Consider the following problem with a symmetric matrix $\Sigma \in \mathbb R^{n\times n}$ and vector $x \in \mathbb R^{n\times 1}$ and the function $f: \mathbb R^{n\times 1} \to \mathbb R$:
$$f(x) = (x\otimes x)'\left((\Sigma x\big)\otimes(\Sigma x)\right),$$
where $\otimes$ denotes the element-wise product. I want to compute the derivative with respect to $x$, which I get to be:
$$\frac{\partial f(x)}{\partial x}=\frac{\partial (x\otimes x)'}{\partial x}\left((\Sigma x)\otimes(\Sigma x)\right)+(x\otimes x)'\frac{\partial \left((\Sigma x)\otimes(\Sigma x)\right)}{\partial x}.$$
I able to calculate the above vector of derivatives, but I am wondering if it is not possible to simplify the expression?

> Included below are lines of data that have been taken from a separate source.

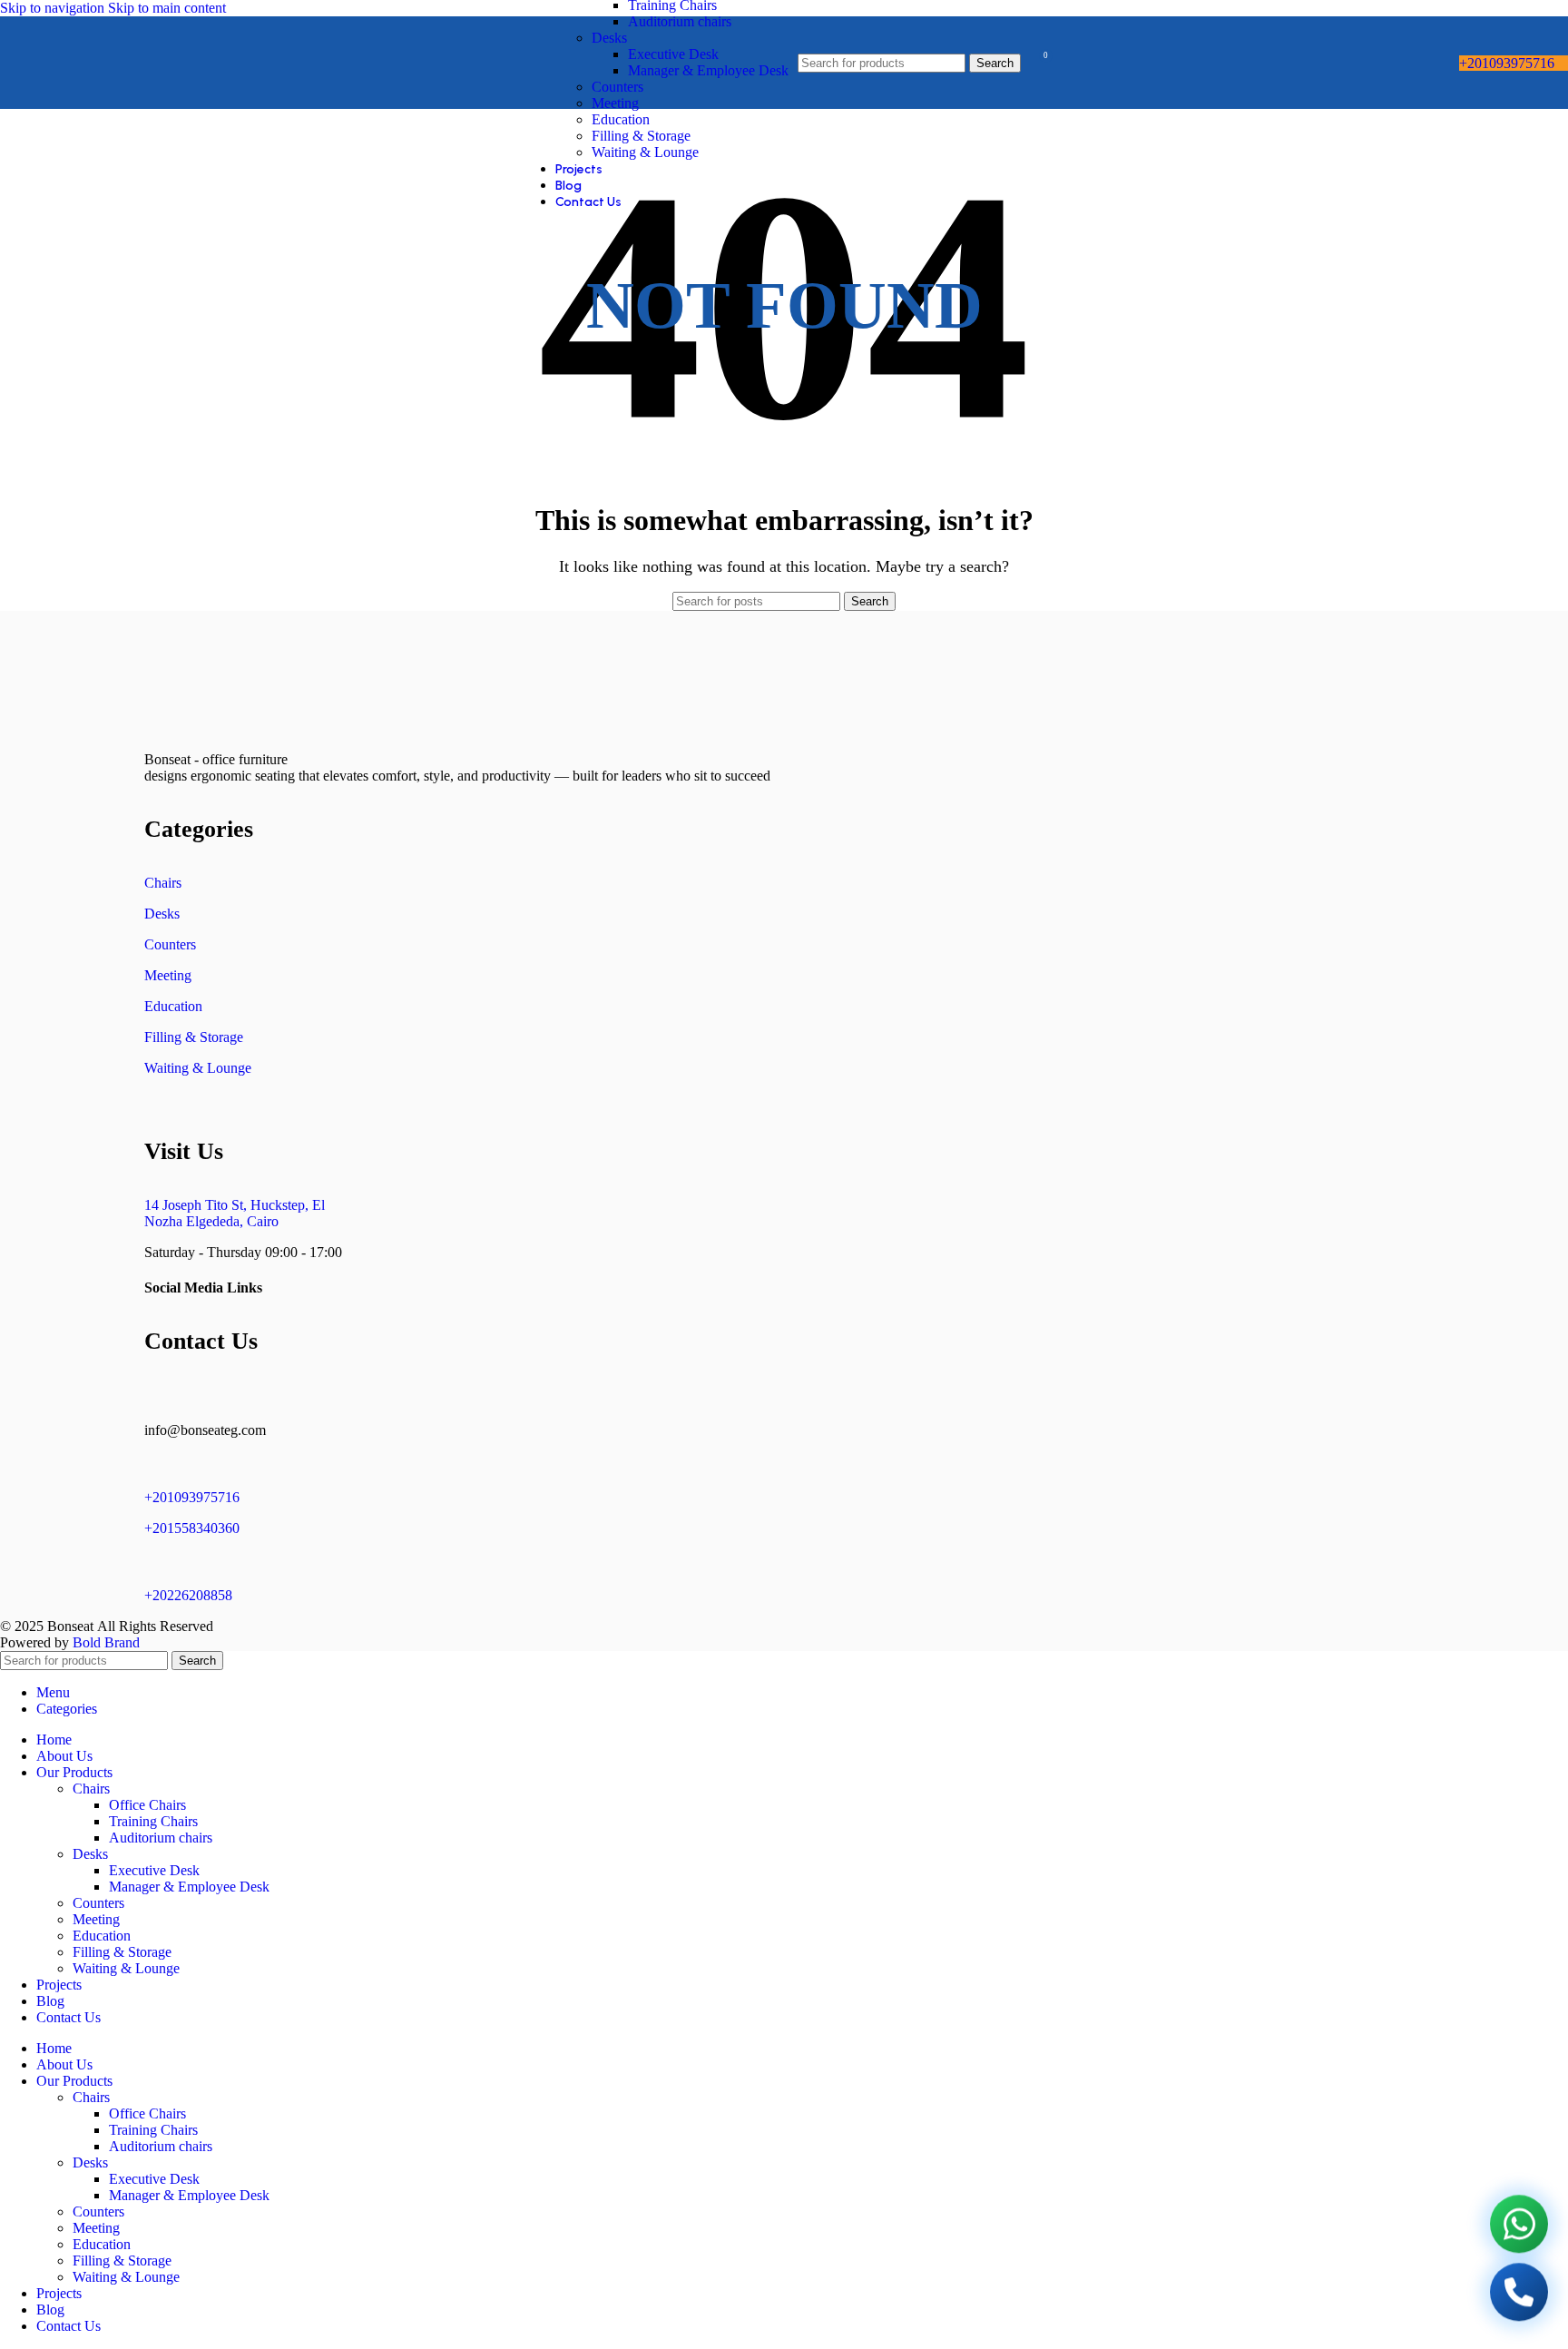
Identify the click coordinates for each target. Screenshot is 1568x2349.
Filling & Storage (641, 135)
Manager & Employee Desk (708, 70)
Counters (617, 86)
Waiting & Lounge (645, 152)
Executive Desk (673, 54)
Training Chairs (153, 1821)
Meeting (615, 103)
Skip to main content (167, 7)
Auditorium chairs (679, 21)
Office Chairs (147, 1805)
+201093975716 (1506, 63)
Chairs (162, 882)
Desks (609, 37)
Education (621, 119)
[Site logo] (47, 113)
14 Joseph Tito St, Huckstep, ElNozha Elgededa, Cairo (234, 1213)
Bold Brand (106, 1642)
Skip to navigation (54, 7)
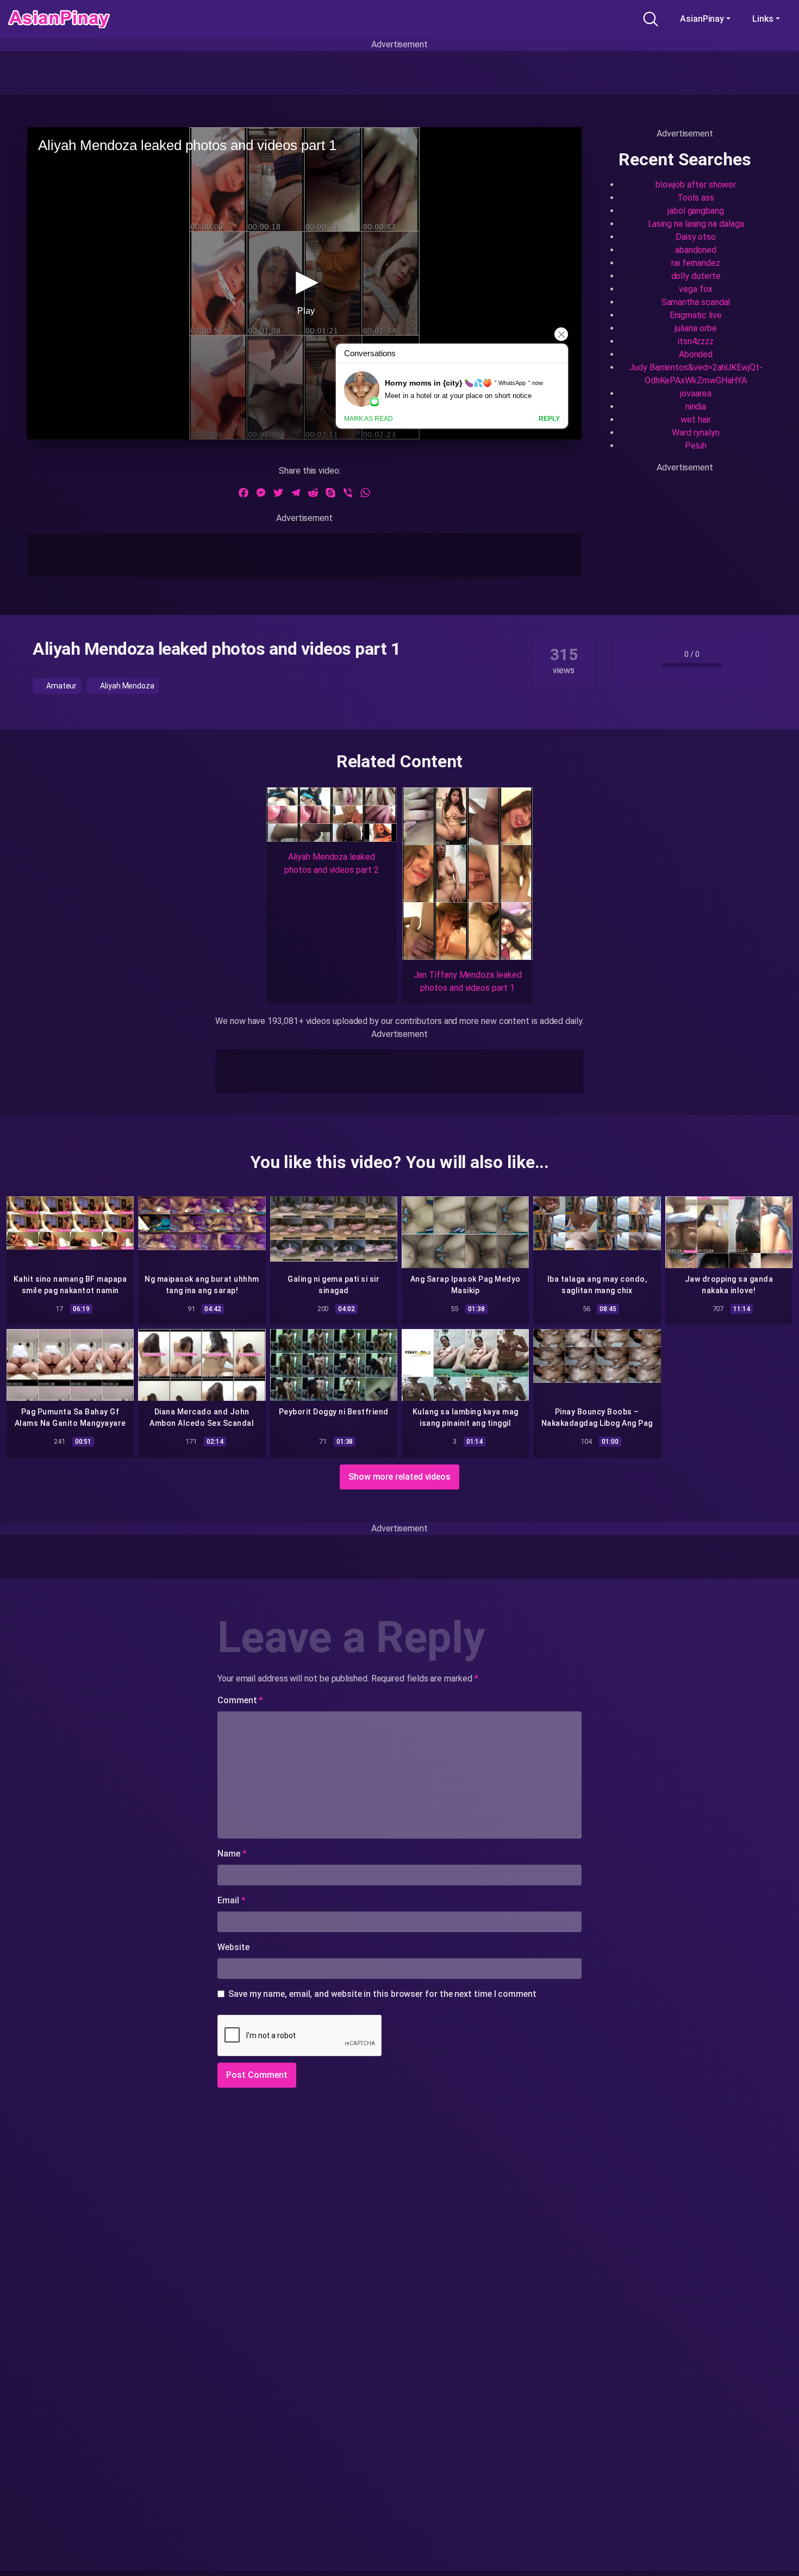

Define a new vector variable $$ y = (Ax)\circ x$$ Note that I've used a more conventional notation for the elementwise/Hadamard product. I'll also be using a colon to denote the trace/Frobenius product, i.e. $${\rm tr}(A^TB) = A:B$$
First write the function in terms of this new variable and then find the differential and gradient $$\eqalign{ f &= y:y \cr df &= 2y:dy \cr &= 2y:\big(x\circ(A\,dx) + (Ax)\circ dx\big) \cr &= 2(y\circ x):(A\,dx) + 2(y\circ(Ax)):dx \cr &= 2\Big(A(x\circ y) + (Ax)\circ y\Big):dx \cr \frac{\partial f}{\partial x} &= 2\Big(A(x\circ y) + (Ax)\circ y\Big) \cr\cr }$$ It is helpful to know that the Hadamard and Frobenius products commute with themselves and each other $$\eqalign{ A:B &= B:A \cr A\circ B &= B\circ A \cr A:(B\circ C) &= (A\circ B):C \cr }$$